Task: Search the data for the word "will". Reproduce every line where it is found.
☆ ☆ ☆ ☆ ☆ ☆ ☆
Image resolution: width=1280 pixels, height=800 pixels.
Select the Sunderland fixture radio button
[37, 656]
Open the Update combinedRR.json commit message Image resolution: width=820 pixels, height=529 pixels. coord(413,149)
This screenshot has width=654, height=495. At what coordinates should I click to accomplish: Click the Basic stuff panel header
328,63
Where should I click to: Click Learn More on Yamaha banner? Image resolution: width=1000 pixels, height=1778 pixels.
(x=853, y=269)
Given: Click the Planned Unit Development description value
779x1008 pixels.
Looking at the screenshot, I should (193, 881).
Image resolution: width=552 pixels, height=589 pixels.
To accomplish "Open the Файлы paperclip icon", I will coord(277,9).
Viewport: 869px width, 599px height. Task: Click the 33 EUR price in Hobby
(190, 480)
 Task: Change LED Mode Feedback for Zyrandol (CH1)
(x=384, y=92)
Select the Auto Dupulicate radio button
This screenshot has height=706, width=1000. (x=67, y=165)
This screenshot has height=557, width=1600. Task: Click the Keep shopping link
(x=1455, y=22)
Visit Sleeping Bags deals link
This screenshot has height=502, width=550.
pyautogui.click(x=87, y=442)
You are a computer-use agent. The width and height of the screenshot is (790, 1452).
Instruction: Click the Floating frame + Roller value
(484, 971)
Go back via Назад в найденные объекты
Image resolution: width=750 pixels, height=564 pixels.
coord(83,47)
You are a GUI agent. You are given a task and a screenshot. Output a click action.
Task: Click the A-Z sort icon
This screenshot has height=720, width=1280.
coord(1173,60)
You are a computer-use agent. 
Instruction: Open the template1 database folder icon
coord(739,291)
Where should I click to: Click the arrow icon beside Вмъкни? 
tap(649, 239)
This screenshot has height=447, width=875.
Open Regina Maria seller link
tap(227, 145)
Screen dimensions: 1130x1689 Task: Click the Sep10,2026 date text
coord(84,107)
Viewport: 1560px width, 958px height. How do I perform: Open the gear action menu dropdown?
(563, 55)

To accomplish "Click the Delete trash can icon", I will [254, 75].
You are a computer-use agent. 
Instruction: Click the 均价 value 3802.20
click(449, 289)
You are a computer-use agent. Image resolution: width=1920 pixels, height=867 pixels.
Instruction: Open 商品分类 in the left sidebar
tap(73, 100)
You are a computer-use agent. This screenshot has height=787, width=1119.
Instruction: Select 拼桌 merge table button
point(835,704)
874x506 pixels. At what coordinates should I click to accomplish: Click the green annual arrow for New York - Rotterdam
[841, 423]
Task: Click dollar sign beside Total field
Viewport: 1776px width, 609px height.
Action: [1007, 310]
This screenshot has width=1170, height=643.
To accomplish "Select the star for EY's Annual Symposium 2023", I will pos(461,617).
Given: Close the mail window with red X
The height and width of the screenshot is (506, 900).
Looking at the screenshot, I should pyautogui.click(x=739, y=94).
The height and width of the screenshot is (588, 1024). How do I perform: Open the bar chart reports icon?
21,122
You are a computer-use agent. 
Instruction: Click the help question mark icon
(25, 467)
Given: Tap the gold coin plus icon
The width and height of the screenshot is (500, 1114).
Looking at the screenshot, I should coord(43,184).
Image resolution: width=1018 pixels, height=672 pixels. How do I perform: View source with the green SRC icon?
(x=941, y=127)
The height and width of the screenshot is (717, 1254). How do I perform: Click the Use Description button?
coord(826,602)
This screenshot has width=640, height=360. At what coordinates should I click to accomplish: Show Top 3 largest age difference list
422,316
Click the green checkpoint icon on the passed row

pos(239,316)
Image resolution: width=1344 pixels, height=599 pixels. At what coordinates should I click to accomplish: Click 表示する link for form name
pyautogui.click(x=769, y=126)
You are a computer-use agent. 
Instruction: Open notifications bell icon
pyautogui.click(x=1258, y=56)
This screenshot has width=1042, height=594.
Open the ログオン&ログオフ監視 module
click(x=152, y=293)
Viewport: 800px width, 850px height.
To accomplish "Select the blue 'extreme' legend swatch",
☆ ☆ ☆ ☆ ☆ ☆ ☆
Expected answer:
To accomplish "Open the Файлы paperclip icon", I will coord(277,9).
To accomplish "Click the Delete trash can icon", I will [254, 75].
To accomplish "Select the star for EY's Annual Symposium 2023", I will pos(461,617).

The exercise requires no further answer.